En revanche, Isolde ne fut nullement déplaisante lorsqu’elle rencontra les différents collaborateurs que Faumiel avait engagés. Là aussi, il serait fastidieux pour le moment de tous les énumérer. Le lecteur apprendra à les connaître au fil du temps. Jeunes, moins jeunes, hommes, femmes, accorts, la gueule en vrac, c’était un petit échantillon d’humanité qui séduisit Isolde.

— Tu vois que j’ai bien fait de t’amener avec moi à Tabarin, lui dit un soir Helena.

— Je l’avoue. Je vois bien que ces gens montrent un bel entrain dans leur travail. Les précédents avaient l’air de le voir comme un passe-temps un rien vulgaire. Eux ont l’air de s’y amuser tout en le prenant très au sérieux.

— Gagnes-tu de l’argent ?

— À peine car il faut payer des gages à plus de quinze collaborateurs. Mais peu importe, je me plais à voir le résultat qui ne va que s’améliorant.

C’était le moins que l’on puisse dire car cette amélioration permit d’accéder jusqu’aux oreilles des nobles qui vivaient dans les hauts quartiers ou dans le Château. Les premiers à se procurer des exemplaires de La Gazette furent d’abord bien circonspects. Ils ne savaient pas trop comment manipuler cet objet un peu louche, fabriqué par des mains roturières sentant l’égout. Sans conviction, ils parcouraient la première page. La deuxième, ils la lisaient avec plus d’attention. À la dernière, ils étaient conquis et cherchaient le moyen de recevoir chaque jour chez eux cette gazette qui leur avait procuré une heurette d’un divertissement aussi délicieux qu’impertinent.

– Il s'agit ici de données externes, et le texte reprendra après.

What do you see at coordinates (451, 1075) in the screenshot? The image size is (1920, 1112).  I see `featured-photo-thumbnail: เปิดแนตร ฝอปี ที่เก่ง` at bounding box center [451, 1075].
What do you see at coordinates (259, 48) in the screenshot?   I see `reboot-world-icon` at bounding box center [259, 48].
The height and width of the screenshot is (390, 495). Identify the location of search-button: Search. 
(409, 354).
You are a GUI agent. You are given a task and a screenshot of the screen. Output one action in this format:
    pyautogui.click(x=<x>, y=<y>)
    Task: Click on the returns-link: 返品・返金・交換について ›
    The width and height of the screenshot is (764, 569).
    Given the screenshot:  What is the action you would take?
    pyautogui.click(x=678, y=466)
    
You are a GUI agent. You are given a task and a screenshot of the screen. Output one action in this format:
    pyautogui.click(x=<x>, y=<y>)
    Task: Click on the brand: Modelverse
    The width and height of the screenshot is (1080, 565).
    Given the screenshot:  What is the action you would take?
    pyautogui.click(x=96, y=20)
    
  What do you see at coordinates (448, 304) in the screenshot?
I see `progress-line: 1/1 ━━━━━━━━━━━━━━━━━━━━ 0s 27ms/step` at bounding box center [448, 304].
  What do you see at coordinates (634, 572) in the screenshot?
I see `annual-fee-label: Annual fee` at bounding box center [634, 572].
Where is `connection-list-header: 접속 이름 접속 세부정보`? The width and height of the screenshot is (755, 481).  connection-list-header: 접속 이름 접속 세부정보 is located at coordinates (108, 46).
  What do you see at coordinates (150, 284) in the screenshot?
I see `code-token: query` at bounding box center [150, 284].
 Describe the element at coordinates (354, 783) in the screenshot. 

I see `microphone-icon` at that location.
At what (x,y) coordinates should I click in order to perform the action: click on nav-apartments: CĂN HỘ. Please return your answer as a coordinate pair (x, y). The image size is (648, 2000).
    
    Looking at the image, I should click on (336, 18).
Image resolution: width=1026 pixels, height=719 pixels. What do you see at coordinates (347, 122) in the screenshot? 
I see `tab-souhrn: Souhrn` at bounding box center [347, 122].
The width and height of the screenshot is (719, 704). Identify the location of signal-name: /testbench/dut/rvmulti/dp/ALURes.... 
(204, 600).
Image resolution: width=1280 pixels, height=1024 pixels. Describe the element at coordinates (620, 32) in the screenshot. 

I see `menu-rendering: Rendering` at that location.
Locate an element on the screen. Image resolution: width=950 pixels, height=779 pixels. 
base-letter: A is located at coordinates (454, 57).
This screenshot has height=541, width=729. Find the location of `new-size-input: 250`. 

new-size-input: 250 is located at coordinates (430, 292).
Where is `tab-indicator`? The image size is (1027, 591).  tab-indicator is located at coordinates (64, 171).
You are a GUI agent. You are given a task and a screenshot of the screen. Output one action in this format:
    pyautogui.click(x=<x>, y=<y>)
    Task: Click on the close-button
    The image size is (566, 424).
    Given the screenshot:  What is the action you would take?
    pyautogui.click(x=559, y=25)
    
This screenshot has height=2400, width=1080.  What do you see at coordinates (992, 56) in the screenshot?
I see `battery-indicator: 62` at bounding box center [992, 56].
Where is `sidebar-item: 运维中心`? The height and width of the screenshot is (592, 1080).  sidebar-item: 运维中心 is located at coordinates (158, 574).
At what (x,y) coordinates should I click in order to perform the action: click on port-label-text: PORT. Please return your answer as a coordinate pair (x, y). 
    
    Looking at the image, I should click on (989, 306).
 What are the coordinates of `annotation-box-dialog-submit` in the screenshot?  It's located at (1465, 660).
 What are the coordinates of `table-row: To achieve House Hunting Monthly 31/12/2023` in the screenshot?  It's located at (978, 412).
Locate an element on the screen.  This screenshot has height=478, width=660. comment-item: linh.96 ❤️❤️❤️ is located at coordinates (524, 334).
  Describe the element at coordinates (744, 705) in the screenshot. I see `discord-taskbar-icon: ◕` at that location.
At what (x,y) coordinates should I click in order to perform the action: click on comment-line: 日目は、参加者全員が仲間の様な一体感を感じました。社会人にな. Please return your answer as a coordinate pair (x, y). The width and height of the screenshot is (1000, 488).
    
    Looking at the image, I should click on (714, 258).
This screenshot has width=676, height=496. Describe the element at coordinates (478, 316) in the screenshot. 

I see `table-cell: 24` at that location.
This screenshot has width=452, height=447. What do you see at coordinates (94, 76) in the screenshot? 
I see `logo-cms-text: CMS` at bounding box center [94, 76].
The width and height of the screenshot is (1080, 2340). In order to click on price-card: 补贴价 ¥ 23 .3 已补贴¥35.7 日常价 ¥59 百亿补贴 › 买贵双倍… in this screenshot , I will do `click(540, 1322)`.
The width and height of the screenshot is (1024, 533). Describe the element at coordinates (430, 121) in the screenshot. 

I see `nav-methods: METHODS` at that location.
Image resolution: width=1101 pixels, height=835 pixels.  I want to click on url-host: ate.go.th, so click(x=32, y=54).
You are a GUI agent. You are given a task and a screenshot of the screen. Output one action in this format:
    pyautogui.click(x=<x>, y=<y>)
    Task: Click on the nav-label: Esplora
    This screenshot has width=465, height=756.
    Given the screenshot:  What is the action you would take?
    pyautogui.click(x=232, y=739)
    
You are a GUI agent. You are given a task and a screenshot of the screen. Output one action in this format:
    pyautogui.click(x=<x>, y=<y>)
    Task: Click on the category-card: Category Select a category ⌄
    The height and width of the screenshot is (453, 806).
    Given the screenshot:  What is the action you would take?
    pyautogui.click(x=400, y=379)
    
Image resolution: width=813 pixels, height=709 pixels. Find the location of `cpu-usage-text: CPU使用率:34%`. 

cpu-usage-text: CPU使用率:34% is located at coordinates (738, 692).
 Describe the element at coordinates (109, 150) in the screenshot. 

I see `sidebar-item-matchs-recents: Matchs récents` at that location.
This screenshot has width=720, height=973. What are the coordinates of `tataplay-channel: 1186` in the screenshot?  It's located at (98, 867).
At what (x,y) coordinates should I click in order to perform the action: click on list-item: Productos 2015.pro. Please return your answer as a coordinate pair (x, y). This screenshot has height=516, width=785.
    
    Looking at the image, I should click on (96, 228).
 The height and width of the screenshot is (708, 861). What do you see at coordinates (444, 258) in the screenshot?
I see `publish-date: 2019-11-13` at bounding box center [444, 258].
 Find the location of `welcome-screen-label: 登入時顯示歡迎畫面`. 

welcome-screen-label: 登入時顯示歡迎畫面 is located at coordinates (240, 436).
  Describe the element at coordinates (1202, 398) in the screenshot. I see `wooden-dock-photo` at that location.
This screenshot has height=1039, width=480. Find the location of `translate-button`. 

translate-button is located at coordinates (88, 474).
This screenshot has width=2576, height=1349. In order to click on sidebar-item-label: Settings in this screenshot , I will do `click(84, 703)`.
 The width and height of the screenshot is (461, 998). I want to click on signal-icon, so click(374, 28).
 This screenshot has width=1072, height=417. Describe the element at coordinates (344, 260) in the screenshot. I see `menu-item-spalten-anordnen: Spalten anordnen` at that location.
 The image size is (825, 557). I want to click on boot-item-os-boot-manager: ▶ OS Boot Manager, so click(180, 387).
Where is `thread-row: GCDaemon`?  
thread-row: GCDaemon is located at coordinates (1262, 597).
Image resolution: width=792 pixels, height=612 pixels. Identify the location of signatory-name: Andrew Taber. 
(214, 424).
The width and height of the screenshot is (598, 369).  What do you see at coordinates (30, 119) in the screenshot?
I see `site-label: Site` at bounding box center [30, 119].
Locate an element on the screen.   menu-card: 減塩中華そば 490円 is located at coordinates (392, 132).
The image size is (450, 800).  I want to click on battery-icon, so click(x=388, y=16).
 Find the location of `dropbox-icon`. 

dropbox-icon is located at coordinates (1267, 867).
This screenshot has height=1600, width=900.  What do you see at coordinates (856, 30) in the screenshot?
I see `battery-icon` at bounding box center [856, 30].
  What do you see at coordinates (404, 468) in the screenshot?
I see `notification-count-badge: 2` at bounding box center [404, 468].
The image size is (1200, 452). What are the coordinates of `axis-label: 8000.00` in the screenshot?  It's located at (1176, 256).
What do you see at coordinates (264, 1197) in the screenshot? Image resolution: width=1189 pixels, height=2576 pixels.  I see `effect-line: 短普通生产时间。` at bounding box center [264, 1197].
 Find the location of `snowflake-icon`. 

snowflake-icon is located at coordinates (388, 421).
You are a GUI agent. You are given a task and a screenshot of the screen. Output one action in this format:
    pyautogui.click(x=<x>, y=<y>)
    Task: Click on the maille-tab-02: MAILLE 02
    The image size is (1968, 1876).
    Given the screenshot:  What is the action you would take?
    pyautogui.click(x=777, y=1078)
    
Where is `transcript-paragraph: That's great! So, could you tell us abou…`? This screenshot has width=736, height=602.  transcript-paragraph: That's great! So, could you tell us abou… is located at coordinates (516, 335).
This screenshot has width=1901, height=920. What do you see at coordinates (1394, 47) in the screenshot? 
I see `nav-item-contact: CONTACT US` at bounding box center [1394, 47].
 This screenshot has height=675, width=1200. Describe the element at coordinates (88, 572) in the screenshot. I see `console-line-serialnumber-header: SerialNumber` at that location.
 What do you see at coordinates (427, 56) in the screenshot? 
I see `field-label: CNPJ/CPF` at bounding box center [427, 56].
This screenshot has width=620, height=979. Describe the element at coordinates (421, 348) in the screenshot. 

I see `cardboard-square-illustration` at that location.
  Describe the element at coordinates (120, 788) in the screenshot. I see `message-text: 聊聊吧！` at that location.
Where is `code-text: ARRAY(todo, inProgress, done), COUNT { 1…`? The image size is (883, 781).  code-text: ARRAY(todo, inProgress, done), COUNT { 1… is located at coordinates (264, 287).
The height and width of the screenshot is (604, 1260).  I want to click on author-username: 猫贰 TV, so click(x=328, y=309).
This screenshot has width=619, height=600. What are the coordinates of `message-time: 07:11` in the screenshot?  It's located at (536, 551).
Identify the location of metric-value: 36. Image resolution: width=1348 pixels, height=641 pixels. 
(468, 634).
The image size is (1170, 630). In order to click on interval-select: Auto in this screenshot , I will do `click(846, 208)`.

Au début où commence cette chronique, La Gazette du Royaume en était à son troisième mois d’existence sous l’ère Faumiel. Elle était située dans la rue du Grand Hurleur et possédait rien moins que trois étages afin de loger tout le personnel qui devait se rassembler à midi et ne pouvait partir qu’à la condition que les huit feuillets soient complétés pour l’impression. Faumiel avait suffisamment de rédacteurs, lui-même y allant de ses articles quotidiens, mais il manquait encore à sa petite équipe une plume avec un talent particulier. Cette plume, c’est dans une petite pièce du deuxième étage que nous l’allons trouver.